►

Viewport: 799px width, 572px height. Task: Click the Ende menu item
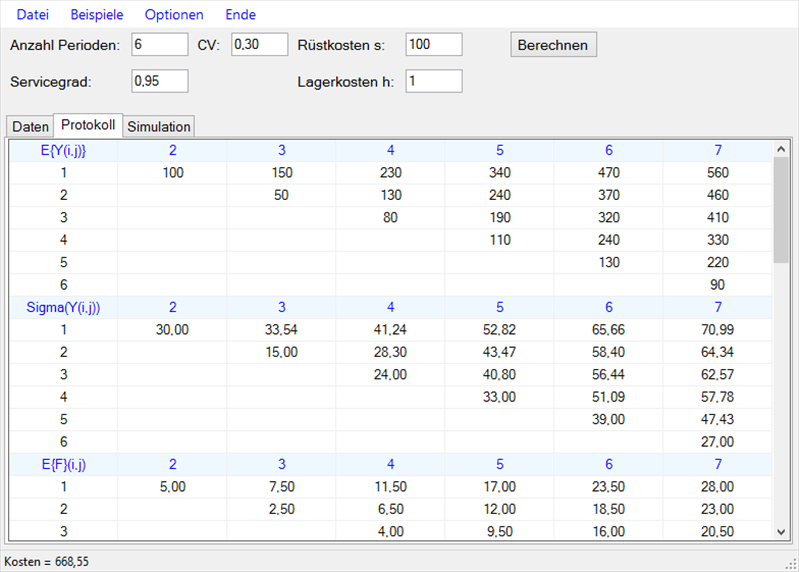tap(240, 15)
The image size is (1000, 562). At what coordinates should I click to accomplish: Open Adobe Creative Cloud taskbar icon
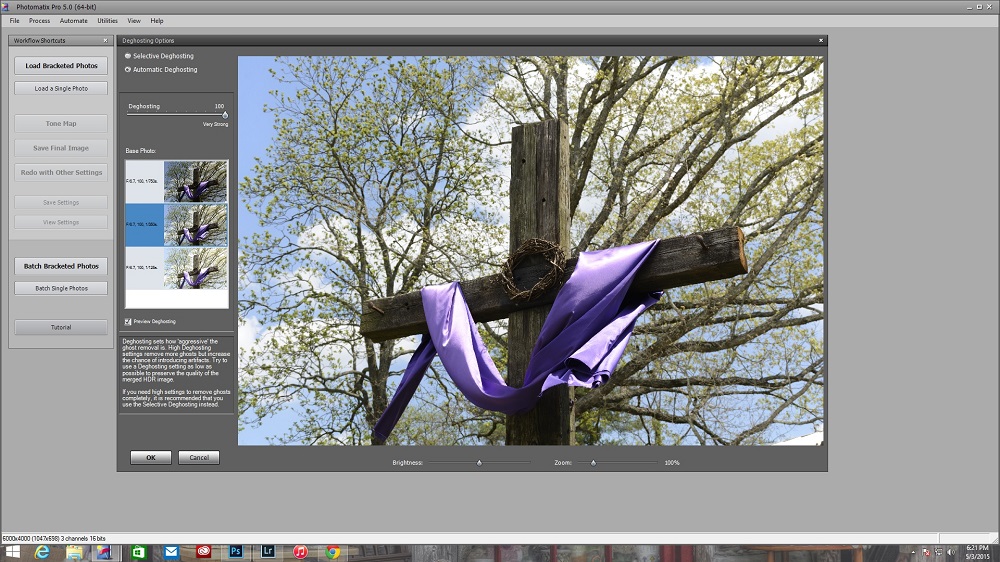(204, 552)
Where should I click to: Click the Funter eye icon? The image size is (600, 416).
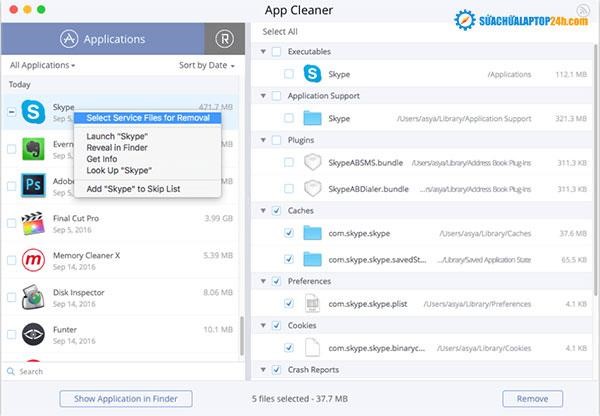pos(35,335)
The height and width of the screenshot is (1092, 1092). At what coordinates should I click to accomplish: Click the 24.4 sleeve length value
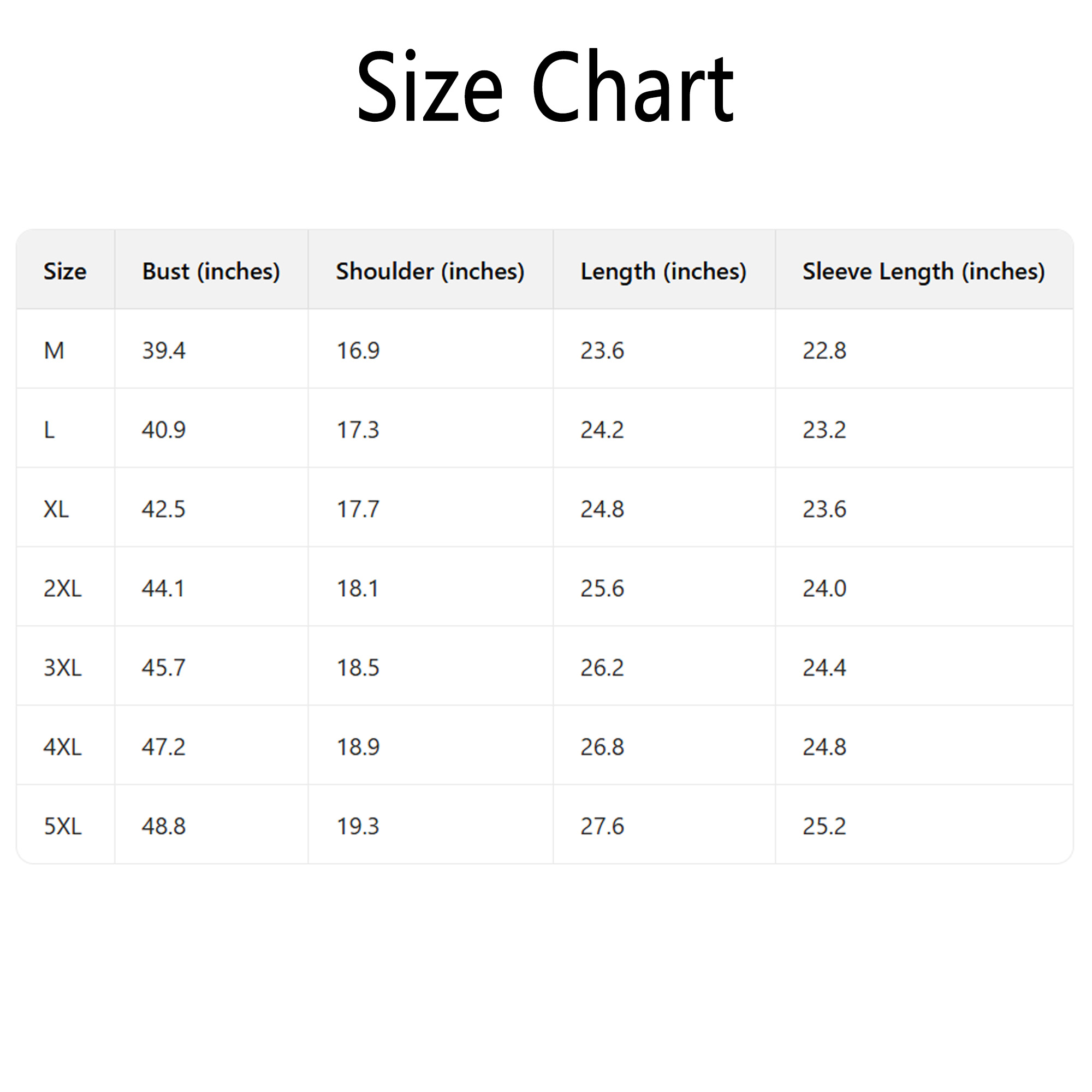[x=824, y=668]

◄

All entries must be output exactly as they stand, and every picture must be left out.

Viewport: 799px width, 572px height. Task: Click the Ende menu item
tap(240, 15)
The image size is (1000, 562). At what coordinates should I click to accomplish: Open Adobe Creative Cloud taskbar icon
(204, 552)
Where should I click to: Click the Funter eye icon? The image size is (600, 416).
pos(35,335)
The height and width of the screenshot is (1092, 1092). At what coordinates should I click to accomplish: Click the 24.4 sleeve length value
[x=824, y=668]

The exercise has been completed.